Orimattilan Pedot (abbreviated OPedot) is a sports club from Orimattila, Finland specialising in football and ice-hockey. The club was formed in 1967 and its main home ground is at the Orimattilan keskuskenttä.

Background

Orimattilan Pedot was originally established in 1967 as an ice-hockey club.  However, in recent years football has become the undisputed number one club sport with its low start-up costs.

A very important facility for the club is the Jalkapallohalli (Football Hall) which was opened in March 2008 as an indoor training space for the football club.  No longer is it necessary to train or play on snow, ice or a wooden floor.  The playing surface is FIFA-approved artificial turf.

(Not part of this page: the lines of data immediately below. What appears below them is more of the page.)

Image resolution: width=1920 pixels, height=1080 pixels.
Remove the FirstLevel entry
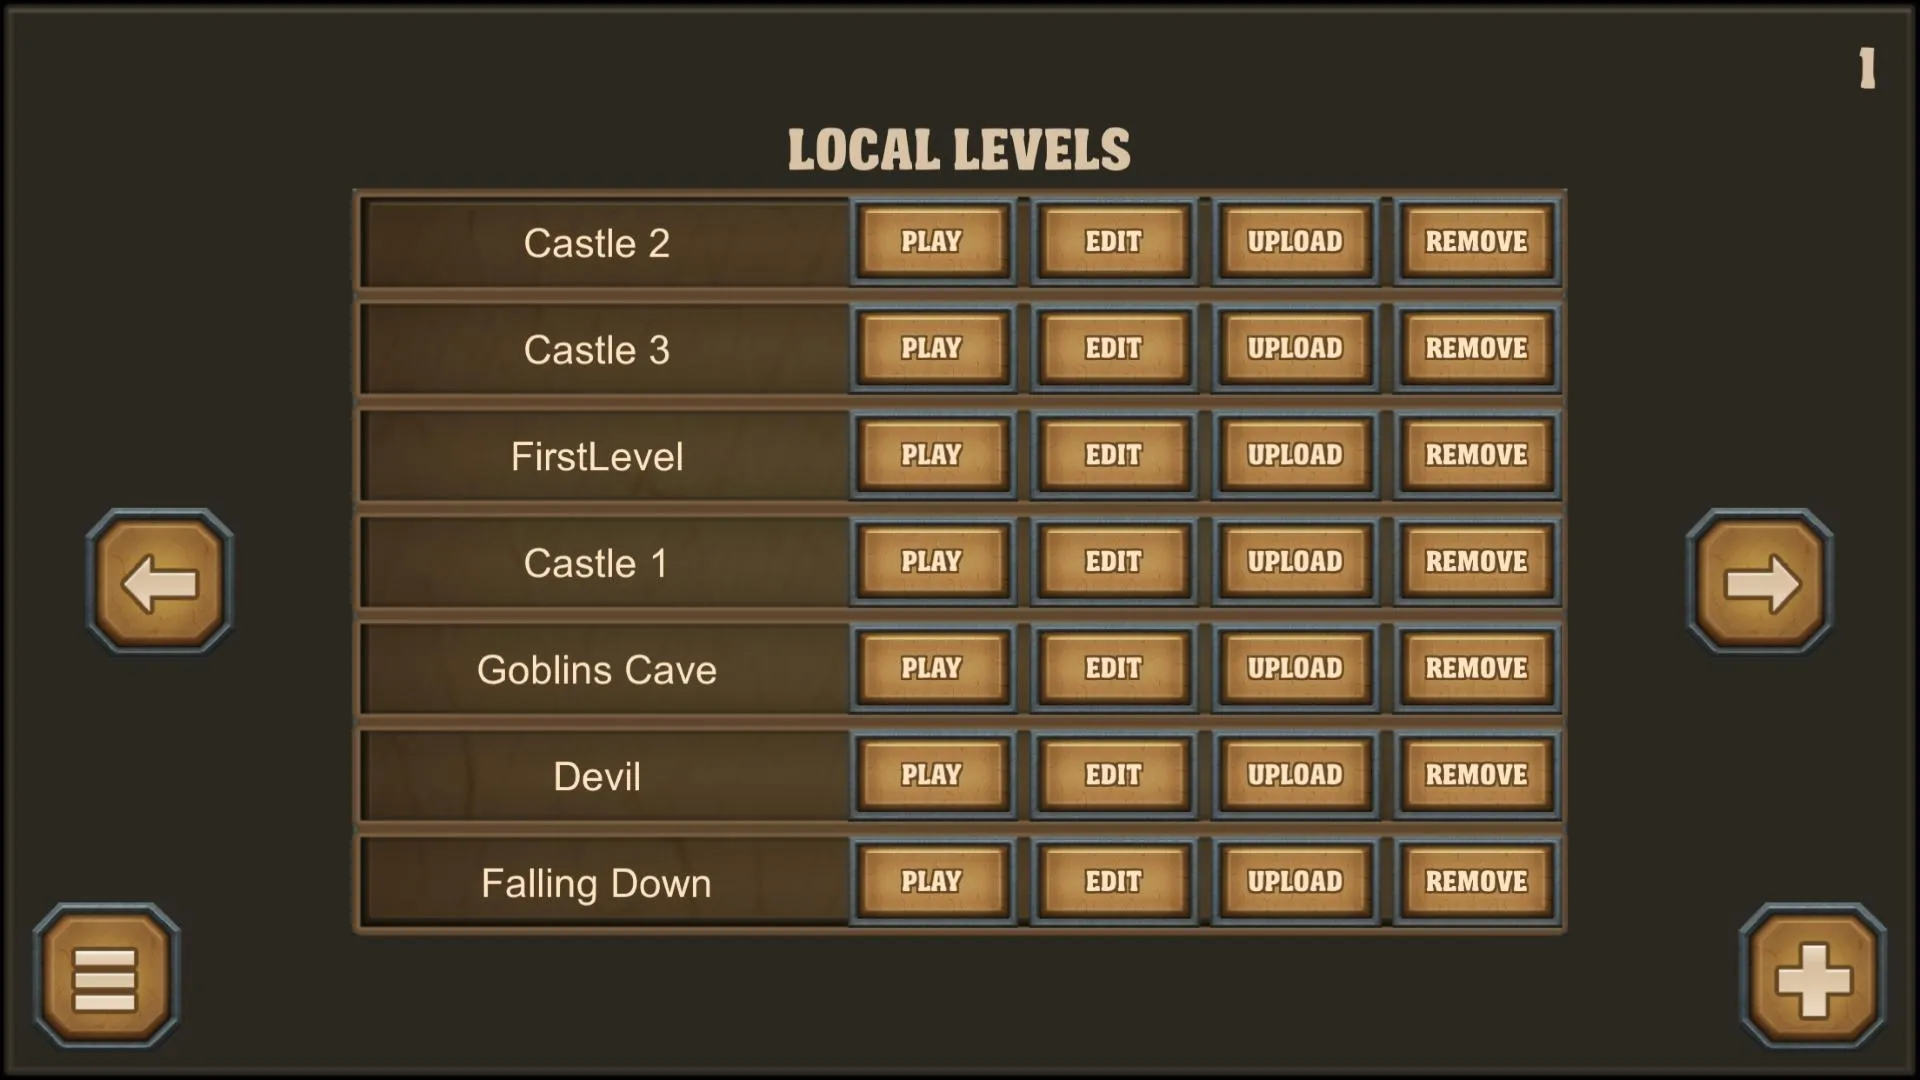(x=1476, y=455)
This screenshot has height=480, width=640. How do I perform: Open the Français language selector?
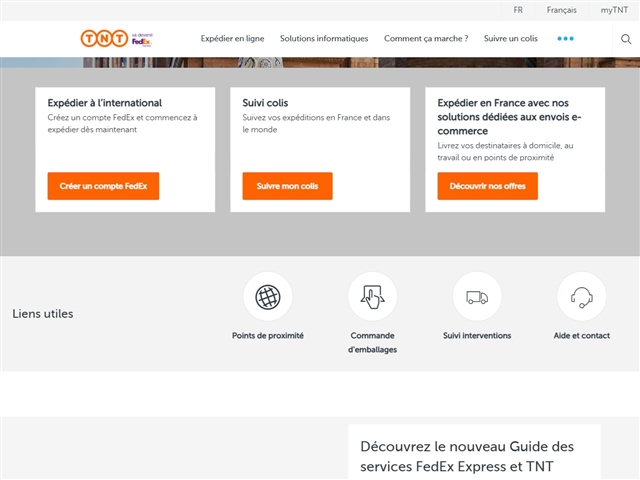[561, 10]
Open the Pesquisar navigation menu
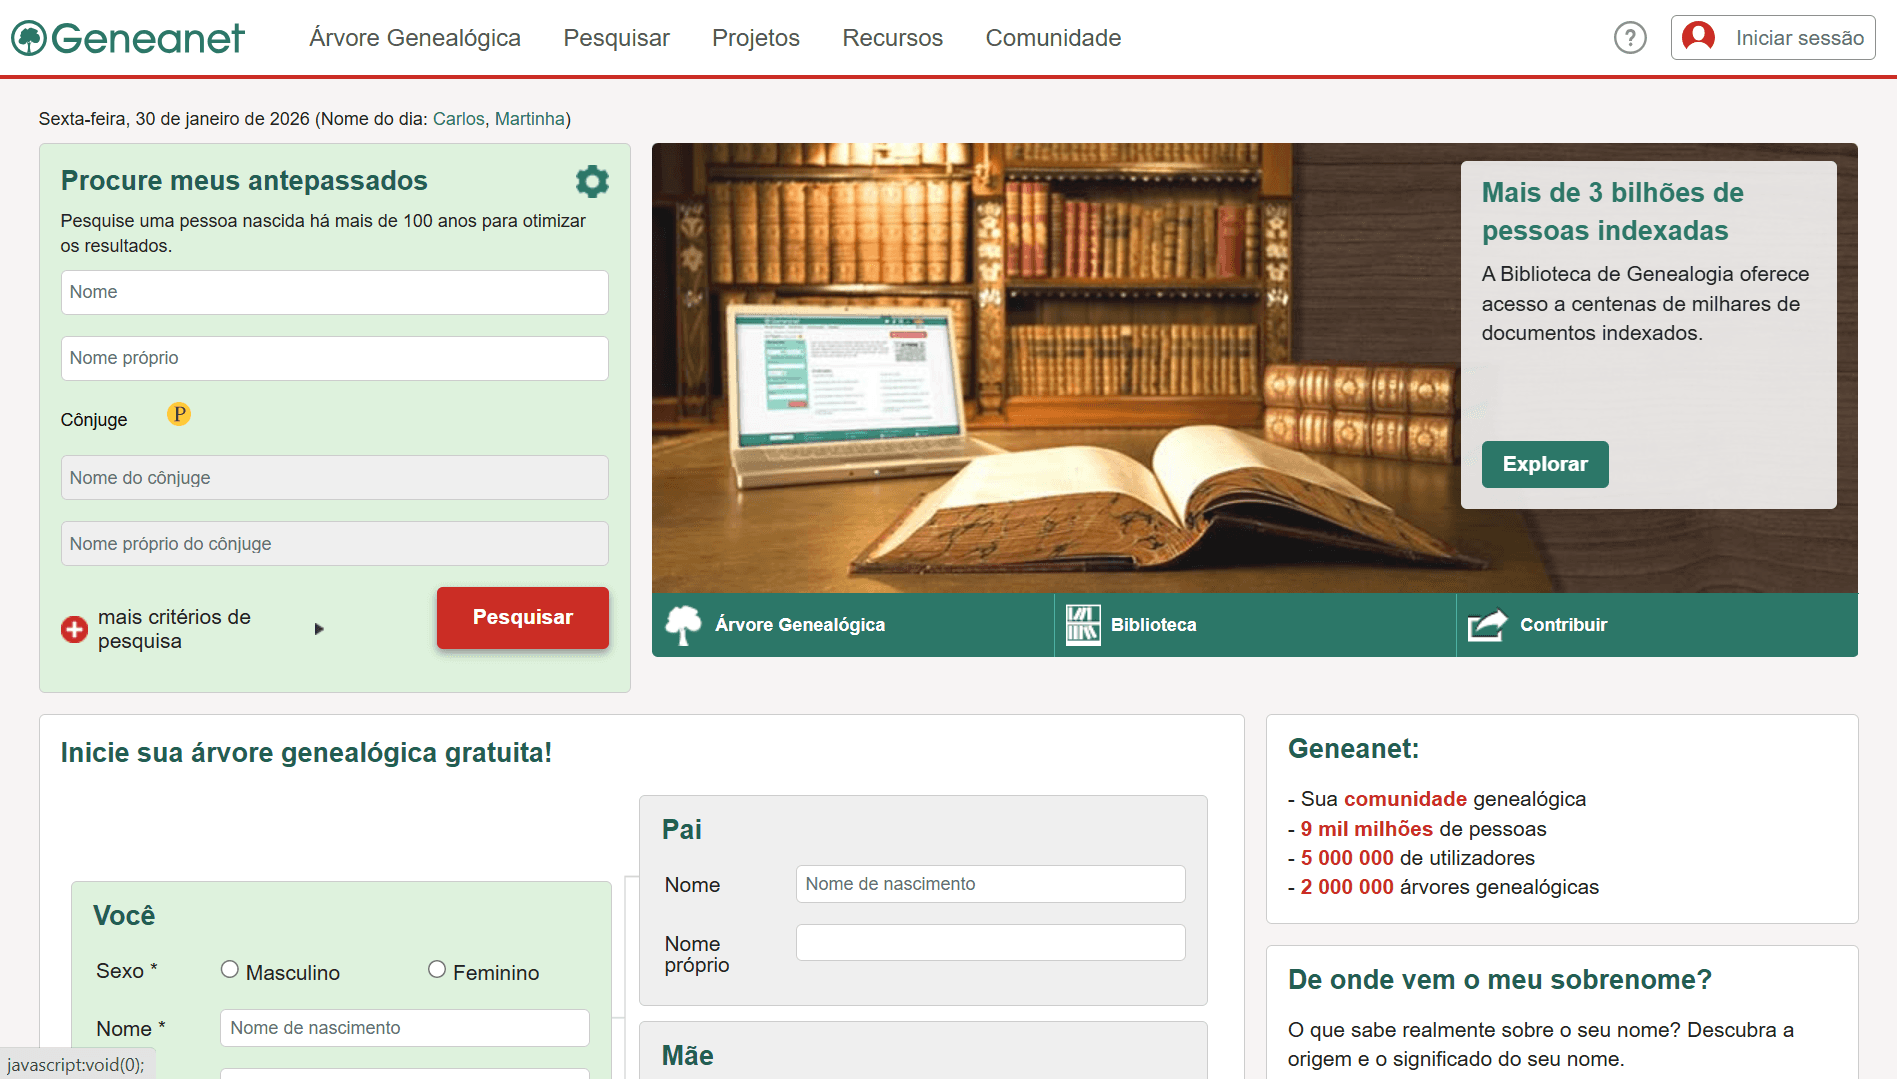1897x1079 pixels. 616,38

The Orimattilan Pedot club recognises that team sports experiences and activities are important for the development of youngsters. Mutually shared moments of joy and disappointment for youngsters are something that sticks with them through life. The club may also be able to set a sound foundation for good quality of life and a sporty lifestyle.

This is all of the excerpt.